『皮革手鑑』から見えるアジアと近世日本     藤田 明良



 中村真一郎の遺作『木村蒹葭堂のサロン』で、一躍有名になった大坂の文人・町人学者の木村蒹葭堂(1736〜1802)。私立博物館のルーツともいわれるその多種多様なコレクションの中に、アジア各地の皮革類を集めた標本があった。

  長らく埋もれていたこの標本は、1940年、近代日本の医学と人類学に大きな足跡を残した清野謙次氏によって見出される。氏はこれを『皮革手鑑』と命名し、著書『太平洋に於ける民族文化の交流』(太平洋協會編・創元社発行)に、「木村蒹葭堂の異國研究と其の皮革手鑑」の一章を設け、図版入りで紹介を試みた。だがそれは四四年九月という戦局悪化の時期と重なってしまう。戦後も、この本を顧みる人は少なく、蒹葭堂の『皮革手鑑』も世間の注目を浴びることはなかった。

  他界直前の1955年6月、清野氏はこの『皮革手鑑』を、天理大学付属天理図書館に寄贈する。標本が貼付されていた台紙は、かつての反故和紙から真新しい厚紙の折本に替えられ、りっぱな木箱に納められた。その蓋には直筆で、太平洋交流の第一級資料という趣旨が裏書されており、氏が特別の思いをこれに寄せていたことが知られる。1960年より、同図書館の『稀書目録・和漢書之部・第三』に掲載され、所定の手続きを経て閲覧できるようになっている。

  『皮革手鑑』の現状は十一頁の折本で、各頁上下二段に標本が貼られ、その右横に品名などが書いた、蒹葭堂の手になる色紙の短冊が付されている。頁によっては上段と下段の間に、標本と色紙が貼られているものもある。当初あった標本や色紙が剥がれて無くなった箇所には、白紙の短冊が代わりに貼られている。清野氏の著書は二頁分の写真が掲載されているが、それを見る限りでは新しい台紙への張り替えは、以前の原状に忠実に行なわれたようで、標本や色紙の剥落も、ほとんどが氏の入手より前のものらしい。現況は、標本94種、色紙75枚が残っており、両者が揃っているのは51組ある。だだし、色紙と標本の組み合せには錯簡も認められ、全てを蒹葭堂が並べた状態のままと、考えることはできない。

  標本の皮革類は、虎や銀鼠などの毛皮、水牛・野牛などの鞣革、紋革・金唐革など模様革と、実に様々である。色紙に書かれた名称には、地名を付したものも多いが、其の内訳は、姫路・山城八幡・肥後古閑橋という国内よりも、蝦夷・琉球・中華・朝鮮・ヲロシア・印度・阿媽港(マカオ)・サントメ(インド東海岸)・和蘭(オランダ)など、世界各地の国・地域が大多数を占める。これらは、産地・加工地・中継地などを指すと考えられるが、ここに見られる標本は、実はいわゆる皮革だけでない。更紗・羅紗・モウル・アンペラなど、アジア各地の織物・編物の標本も少なくないのである。

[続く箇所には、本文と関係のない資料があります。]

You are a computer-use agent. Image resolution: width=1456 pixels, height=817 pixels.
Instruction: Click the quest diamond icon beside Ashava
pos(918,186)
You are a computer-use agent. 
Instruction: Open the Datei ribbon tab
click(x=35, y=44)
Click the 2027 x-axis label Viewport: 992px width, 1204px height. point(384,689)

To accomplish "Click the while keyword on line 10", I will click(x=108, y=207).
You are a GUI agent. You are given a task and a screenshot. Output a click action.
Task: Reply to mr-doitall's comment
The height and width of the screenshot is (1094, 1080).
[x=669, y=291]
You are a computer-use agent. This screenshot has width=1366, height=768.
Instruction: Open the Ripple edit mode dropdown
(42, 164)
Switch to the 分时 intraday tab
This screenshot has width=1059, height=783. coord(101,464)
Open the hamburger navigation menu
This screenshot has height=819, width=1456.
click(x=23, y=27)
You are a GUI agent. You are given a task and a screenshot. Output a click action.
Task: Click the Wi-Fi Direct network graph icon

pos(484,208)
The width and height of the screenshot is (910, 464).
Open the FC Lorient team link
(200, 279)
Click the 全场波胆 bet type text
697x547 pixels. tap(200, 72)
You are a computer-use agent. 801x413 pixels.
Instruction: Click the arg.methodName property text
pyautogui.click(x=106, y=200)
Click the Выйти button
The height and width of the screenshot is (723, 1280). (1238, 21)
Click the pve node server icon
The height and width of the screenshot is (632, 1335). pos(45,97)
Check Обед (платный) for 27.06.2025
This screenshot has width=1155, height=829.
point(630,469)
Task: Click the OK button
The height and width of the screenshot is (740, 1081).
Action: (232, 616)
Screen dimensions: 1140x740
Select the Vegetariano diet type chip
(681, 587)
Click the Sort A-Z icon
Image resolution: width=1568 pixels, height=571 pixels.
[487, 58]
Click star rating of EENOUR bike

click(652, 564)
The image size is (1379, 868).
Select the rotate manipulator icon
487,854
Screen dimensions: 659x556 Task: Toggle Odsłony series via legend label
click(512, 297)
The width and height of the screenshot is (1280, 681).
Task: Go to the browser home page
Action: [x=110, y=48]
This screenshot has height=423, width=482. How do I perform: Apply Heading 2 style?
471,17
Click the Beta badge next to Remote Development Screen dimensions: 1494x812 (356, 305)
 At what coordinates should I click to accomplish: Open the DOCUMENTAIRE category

  『皮革手鑑』は、命名者の清野氏がいうように、モノと情報の交流から、アジアのなかの近世日本を見直す、まさに絶好の資料である。しかしその研究は、半世紀以上前の氏の論文で止まっており、様々な角度からの検証・考察を、今すぐにでも再開しなくてはならないだろう。大坂で木村蒹葭堂が、このコレクションを収集してから、すでに200年以上の年月が経過した。だが、例えばエゾテンの毛皮が、羽毛のような柔らかさを保っているように、台紙の上の標本たちは、未だ鮮烈な輝きを失ってはいない。アジア各地からやってきた標本たちが、多くの人々の手で、自分たちの真価が引き出されることを切望しているように、思えてならないのである。

    
〈天理大学附属天理図書館所蔵〉

(小文の作成にあたり、大塚和義氏から『皮革手鑑』について、森下雅代氏から皮革加工について、多くのご教示を受けた。記して謝意を表す。)